Generalized Status Epilepticus 

A seizure lasting longer than 5 mins or without return to baseline between ictal events
The longer its allowed to go on, the harder it is to treat, as the neurological tissue becomes refractory

DDx
- Structural: tumor
- Vascular: ischemia, venous sinus thrombosis
- Electrical: epileptic
- Metabolic: hypoglycemia, hypocalcemia, hyponatremia, thyrotoxicosis
- Infectious: systemic infections, CNS infections esp HSV encephalitis (prefers to affect temporal lobes, which are epileptogenic)
- Withdrawal or overdose (theophylline, demerol, some antibiotics)
- Nutritional

Tx: (Dr.A's protocol)

First, airway/breathing/circulation/accucheck (or empiric 50mL amp of D50), 100mg of thiamine, consider 1mg naloxone if you think there is a risk of opiate tox

1. Abortive - IV Ativan at 2mg increments to a max of 7-8mg; IV Valium is second line. The more benzos you give, the more you have to contend with the possibility of losing the airway and having to intubate.

2. If the seizure doesn't break immediately with the first 2mg push of IV ativan, load with fosphenytoin 15 mg PE/kg (PE= phenytoin equivalent) or 18mg/kg phenytoin and then decide whether to give more benzos.
- Note: Fosphenytoin can be pushed 3x faster than phenytoin (150mg/min vs 50mg/min). Dilantin pushed fast = risk of cardiac dysrhythmias, hemodynamic instability, tissue necrosis with extravasation. Fospheny has a lower risk of all these complications.
- Never mix dilantin with dextrose solution (increases risk of precipitation), always mix with normal saline
- If someone is allergic to dilantin, load with Vimpat ($$$) or Depakote.

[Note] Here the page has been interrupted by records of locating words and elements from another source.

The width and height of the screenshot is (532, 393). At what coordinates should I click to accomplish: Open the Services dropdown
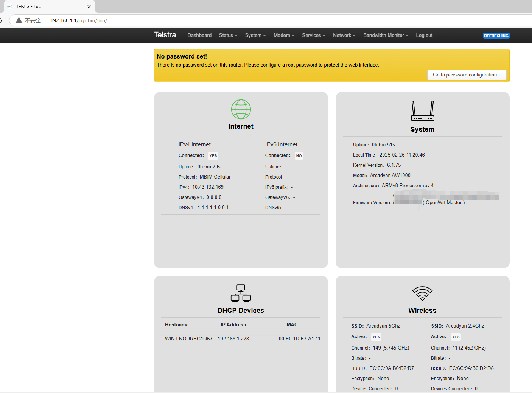pos(313,36)
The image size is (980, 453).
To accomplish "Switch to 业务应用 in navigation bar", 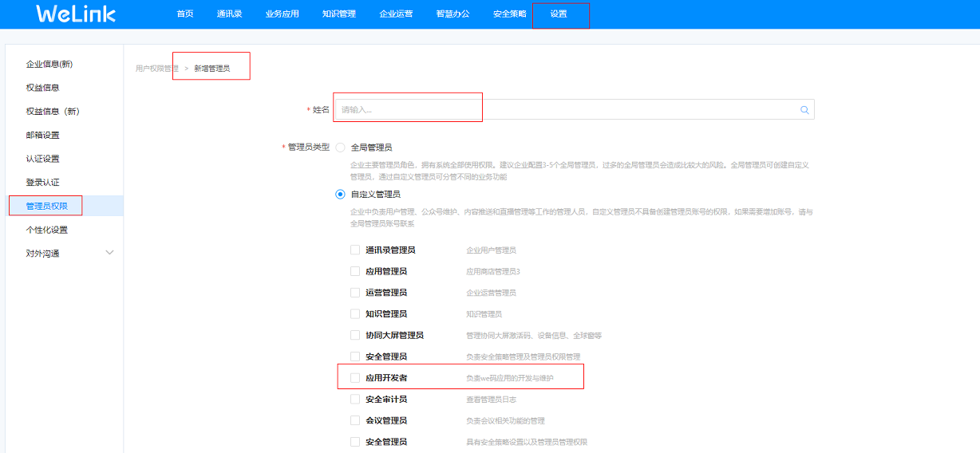I will click(x=282, y=14).
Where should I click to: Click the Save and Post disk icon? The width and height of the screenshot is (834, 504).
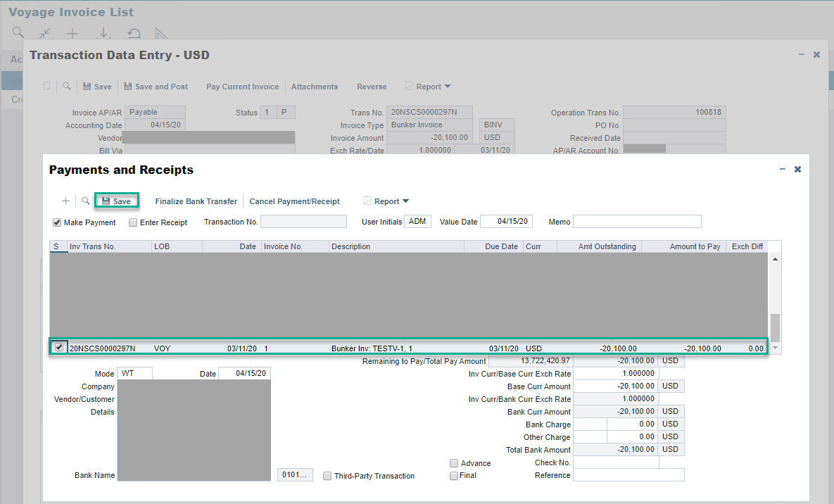click(127, 86)
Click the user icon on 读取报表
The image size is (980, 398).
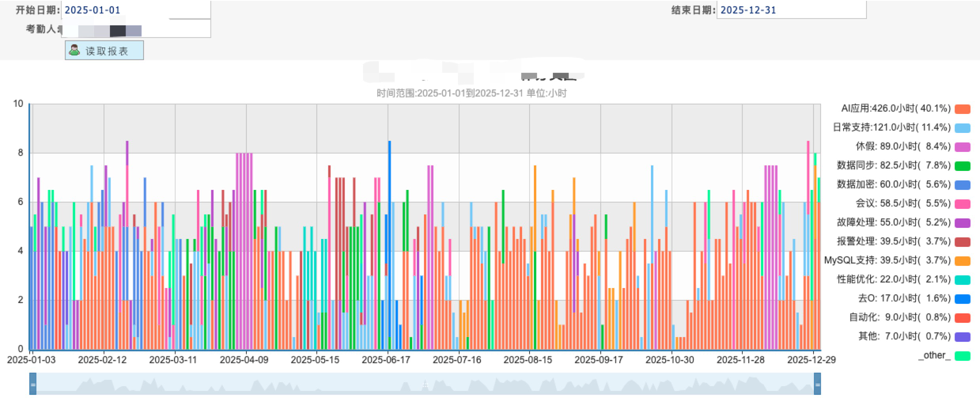pyautogui.click(x=75, y=50)
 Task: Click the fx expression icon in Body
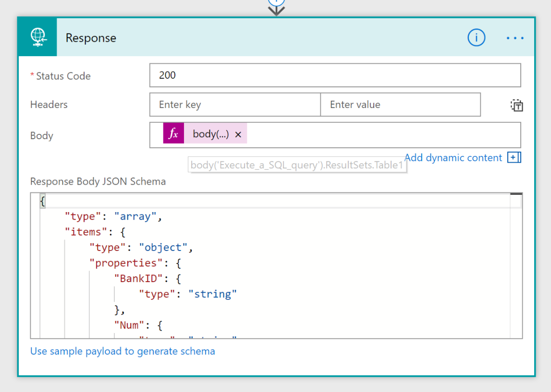click(x=173, y=134)
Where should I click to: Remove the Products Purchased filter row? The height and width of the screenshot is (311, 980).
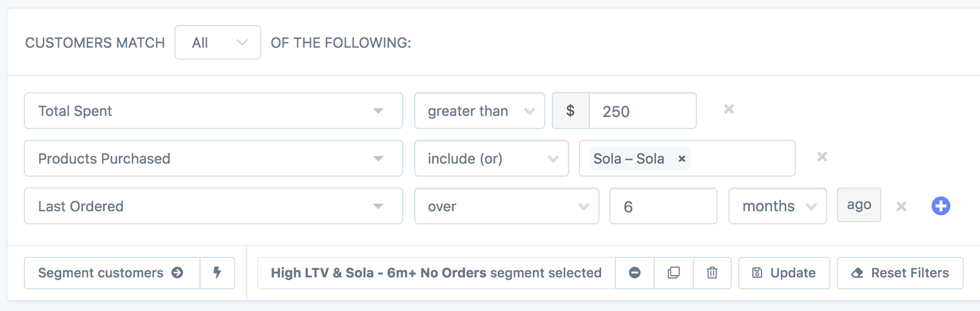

3. If the seizure still didn't break after you completed loading with dilantin/fosphenytoin, then intubate and induce coma, with the goal of flatline EEG for 24-48 hours.
- Ideally, induce AND maintain with pentobarb, but its often not available on short notice
- If pentobarb unavail, induce with versed or propofol and maintain with pentobarb
- Can't maintain with versed -- it requires huge (and ever-increasing) doses to keep on for longer than 12-24 hrs, and can't maintain with propofol, due to risk of propofol infusion syndrome - high doses for prolonged time period (>1-3 days) leads to cardiac/renal failure, rhabdo, acidosis.
- Second line maintenance agent: phenobarb: very long half life ~3 days. Preferred for humans seizing 2/2 tumors. Interesting factoid: this is the agent of choice for dogs with seizures.

Other potential treatments that are less-used/more unorthodox for if everything else fails:
- ketamine
- ketogenic diet
- ECT
- plasma exchange - if the suspected etiology is autoimmune/paraneoplastic or something else plasma exchangeable
- focal surgery

Weaning off pentobarb-- goal of therapeutic levels of 2-3 AEDs of differing classes and mechanism of action (ie. dilantin/vimpat/depakote)

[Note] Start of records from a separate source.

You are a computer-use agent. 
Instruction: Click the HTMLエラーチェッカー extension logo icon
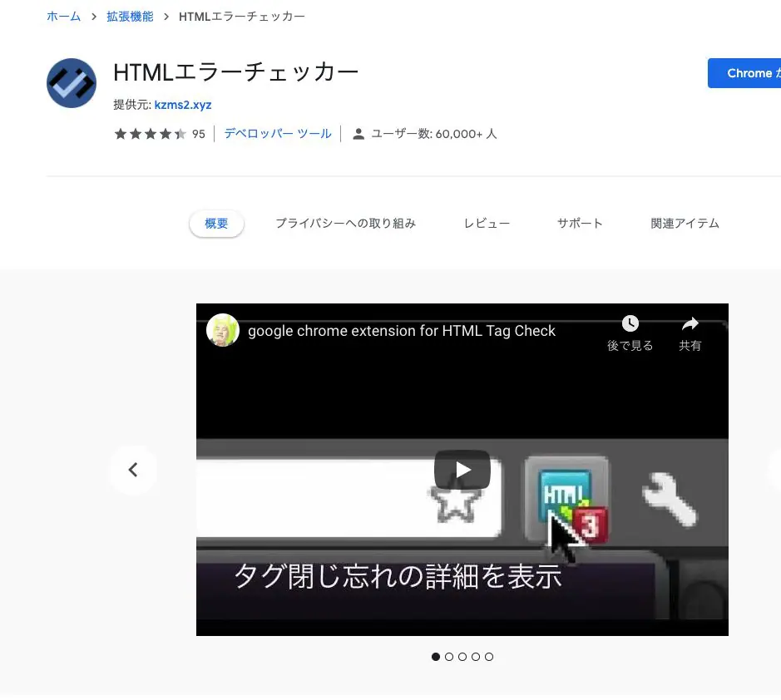click(x=72, y=83)
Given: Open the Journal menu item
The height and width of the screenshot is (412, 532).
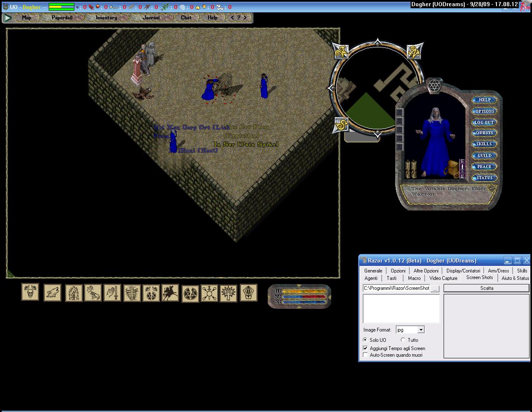Looking at the screenshot, I should tap(151, 18).
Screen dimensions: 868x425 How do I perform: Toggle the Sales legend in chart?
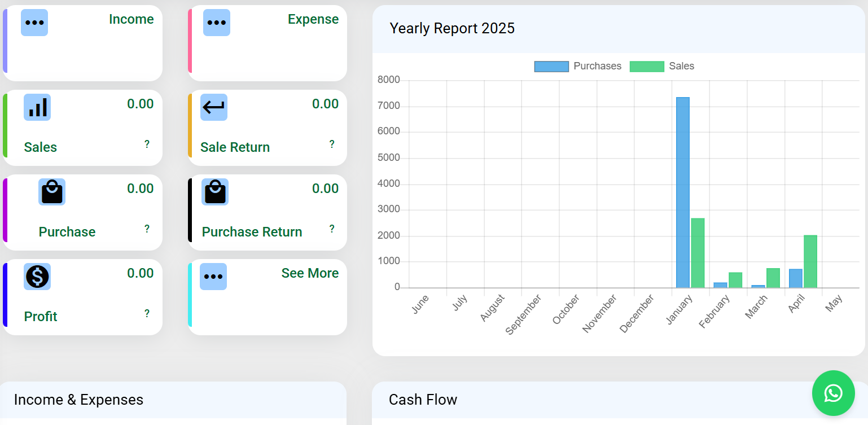(662, 66)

Long term AED: for patients that are clinically high-performing and doing well with a good EEG, can consider wean at 1-2 months, otherwise the AED cocktail should be continued

Ventilator management for the Neuro ICU 

- Neuro patients are typically intubated for airway protection from decreasing mental status, and not for intrinsic heart or lung disease. Many neuro ICU patients have (relatively speaking) good cardiopulmonary function and reserve.
- The priorities of the neuro ICU are to optimize brain perfusion even at the cost of large insults to the other organ systems.
- Those with increased ICP are most threatened by hyponatremia and CO2 retention, and the goal will be to avoid these events - i.e. under no circumstances do we allow permissive hypercapnea in these patients, even though it may be beneficial to the lungs.
- NB about CO2 and ICPs: CO2 should not be allowed to drop any lower than 25-28, below that you start getting ischemia.
- NB#2: hypocapnea only works to lower ICP temporarily, it doesn't work forever.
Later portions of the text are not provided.